Collected data entries
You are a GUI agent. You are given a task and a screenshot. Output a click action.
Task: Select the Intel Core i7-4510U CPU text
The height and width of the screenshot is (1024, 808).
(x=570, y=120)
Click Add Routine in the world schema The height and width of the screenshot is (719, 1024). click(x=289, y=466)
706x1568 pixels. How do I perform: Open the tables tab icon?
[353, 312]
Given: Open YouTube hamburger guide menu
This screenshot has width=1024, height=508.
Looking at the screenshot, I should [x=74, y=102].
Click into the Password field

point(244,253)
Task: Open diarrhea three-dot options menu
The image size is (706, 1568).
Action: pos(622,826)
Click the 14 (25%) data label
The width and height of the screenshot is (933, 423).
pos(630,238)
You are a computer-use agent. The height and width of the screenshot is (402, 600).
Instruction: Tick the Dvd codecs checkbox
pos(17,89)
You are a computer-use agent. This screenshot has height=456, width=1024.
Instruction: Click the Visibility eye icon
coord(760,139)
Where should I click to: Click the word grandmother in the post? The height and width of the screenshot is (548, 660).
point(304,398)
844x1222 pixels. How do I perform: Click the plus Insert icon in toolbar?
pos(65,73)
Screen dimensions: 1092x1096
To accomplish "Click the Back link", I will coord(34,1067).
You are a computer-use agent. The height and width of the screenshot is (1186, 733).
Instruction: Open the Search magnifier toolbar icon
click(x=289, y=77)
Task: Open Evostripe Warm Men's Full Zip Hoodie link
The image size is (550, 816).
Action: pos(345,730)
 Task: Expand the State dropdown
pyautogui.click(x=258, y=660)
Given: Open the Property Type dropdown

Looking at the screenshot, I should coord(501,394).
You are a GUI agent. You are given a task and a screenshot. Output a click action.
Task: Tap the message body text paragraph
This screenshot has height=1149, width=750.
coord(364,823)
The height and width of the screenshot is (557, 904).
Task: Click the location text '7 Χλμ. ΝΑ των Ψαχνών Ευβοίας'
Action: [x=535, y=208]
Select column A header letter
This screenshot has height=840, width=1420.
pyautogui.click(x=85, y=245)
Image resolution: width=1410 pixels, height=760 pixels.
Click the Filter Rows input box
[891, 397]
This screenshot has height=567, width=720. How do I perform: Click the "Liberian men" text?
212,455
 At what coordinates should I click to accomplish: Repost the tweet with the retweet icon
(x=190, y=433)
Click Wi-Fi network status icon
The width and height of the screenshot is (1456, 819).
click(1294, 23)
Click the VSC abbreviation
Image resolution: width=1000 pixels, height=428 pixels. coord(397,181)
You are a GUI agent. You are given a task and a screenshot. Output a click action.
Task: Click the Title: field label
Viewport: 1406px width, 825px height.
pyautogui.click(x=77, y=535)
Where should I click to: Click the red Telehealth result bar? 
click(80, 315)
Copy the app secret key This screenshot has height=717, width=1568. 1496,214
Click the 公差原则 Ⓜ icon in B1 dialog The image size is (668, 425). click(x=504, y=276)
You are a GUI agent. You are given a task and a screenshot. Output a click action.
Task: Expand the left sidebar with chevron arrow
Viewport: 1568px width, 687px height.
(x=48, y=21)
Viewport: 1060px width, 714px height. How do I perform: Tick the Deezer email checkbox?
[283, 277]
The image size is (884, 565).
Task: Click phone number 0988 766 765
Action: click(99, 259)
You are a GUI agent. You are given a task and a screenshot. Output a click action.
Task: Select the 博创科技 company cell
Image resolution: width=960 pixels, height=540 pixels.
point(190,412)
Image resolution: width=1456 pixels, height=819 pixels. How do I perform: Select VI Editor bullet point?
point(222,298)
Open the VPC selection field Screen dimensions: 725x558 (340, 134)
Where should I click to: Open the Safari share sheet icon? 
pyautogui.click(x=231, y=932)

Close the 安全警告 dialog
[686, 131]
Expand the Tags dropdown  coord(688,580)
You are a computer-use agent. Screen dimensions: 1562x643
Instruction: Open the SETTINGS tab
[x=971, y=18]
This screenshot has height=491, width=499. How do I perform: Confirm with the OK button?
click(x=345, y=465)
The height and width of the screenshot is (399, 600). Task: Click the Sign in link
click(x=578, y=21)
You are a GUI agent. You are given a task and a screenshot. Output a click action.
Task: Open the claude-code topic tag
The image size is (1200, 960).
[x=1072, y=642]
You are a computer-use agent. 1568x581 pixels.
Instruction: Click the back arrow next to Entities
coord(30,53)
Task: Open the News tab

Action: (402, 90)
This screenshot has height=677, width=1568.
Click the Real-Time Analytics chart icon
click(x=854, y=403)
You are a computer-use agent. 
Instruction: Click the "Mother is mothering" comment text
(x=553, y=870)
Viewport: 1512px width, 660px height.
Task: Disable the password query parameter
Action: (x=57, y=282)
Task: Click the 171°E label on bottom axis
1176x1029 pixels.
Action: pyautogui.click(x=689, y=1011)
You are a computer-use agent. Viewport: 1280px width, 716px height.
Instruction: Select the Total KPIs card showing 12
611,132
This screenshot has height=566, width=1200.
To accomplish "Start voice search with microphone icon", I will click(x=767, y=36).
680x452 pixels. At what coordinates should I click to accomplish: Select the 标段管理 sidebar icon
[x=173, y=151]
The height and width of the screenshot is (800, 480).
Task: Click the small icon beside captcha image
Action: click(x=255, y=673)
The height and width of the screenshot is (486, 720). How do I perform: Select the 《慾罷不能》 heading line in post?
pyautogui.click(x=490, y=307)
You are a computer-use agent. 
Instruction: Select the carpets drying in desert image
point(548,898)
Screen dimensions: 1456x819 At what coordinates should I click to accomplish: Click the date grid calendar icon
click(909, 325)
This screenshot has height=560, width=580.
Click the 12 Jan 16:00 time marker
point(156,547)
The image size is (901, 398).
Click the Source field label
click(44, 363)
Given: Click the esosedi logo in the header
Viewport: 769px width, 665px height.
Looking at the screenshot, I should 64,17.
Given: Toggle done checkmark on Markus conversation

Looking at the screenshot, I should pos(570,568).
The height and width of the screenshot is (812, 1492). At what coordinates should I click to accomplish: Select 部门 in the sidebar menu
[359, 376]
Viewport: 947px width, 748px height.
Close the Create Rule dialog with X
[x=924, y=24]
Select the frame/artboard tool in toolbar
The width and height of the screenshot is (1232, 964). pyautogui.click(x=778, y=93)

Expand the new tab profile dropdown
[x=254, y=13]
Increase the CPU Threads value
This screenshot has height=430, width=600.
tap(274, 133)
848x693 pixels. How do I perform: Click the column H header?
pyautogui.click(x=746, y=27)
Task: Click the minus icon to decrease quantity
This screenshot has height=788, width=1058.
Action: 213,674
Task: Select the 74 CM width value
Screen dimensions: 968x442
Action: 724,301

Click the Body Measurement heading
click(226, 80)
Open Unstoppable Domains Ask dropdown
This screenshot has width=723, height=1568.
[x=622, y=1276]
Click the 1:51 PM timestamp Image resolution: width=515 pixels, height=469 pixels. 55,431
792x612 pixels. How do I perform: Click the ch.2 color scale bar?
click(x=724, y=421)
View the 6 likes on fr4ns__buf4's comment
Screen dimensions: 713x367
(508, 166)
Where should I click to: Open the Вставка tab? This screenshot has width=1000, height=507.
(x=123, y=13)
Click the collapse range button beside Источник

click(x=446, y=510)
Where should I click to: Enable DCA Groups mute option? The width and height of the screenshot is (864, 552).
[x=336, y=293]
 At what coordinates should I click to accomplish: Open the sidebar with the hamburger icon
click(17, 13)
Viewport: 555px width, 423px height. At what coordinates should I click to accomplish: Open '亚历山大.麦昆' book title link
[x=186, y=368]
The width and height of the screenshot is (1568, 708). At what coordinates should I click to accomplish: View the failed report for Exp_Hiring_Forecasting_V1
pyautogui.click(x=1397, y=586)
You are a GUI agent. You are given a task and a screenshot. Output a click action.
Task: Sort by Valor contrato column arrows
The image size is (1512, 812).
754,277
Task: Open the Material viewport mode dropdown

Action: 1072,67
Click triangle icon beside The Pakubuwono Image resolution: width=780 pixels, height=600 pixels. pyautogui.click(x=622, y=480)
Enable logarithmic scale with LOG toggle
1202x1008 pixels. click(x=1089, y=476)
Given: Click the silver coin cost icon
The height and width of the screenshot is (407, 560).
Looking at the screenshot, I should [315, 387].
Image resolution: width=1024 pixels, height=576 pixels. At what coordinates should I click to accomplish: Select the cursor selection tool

TASK PROMPT: Search the entries for the word "computer" and copy every line that holds it.

ANSWER BELOW:
You are a computer-use agent. The height and width of the screenshot is (402, 600).
You are a computer-use agent. This screenshot has height=456, width=1024.
You are a computer-use agent. The height and width of the screenshot is (1186, 733).
You are a computer-use agent. Screen dimensions: 1562x643
You are a computer-use agent. 1568x581 pixels.
You are a computer-use agent. 
You are a computer-use agent. Viewport: 1280px width, 716px height.
You are a computer-use agent. 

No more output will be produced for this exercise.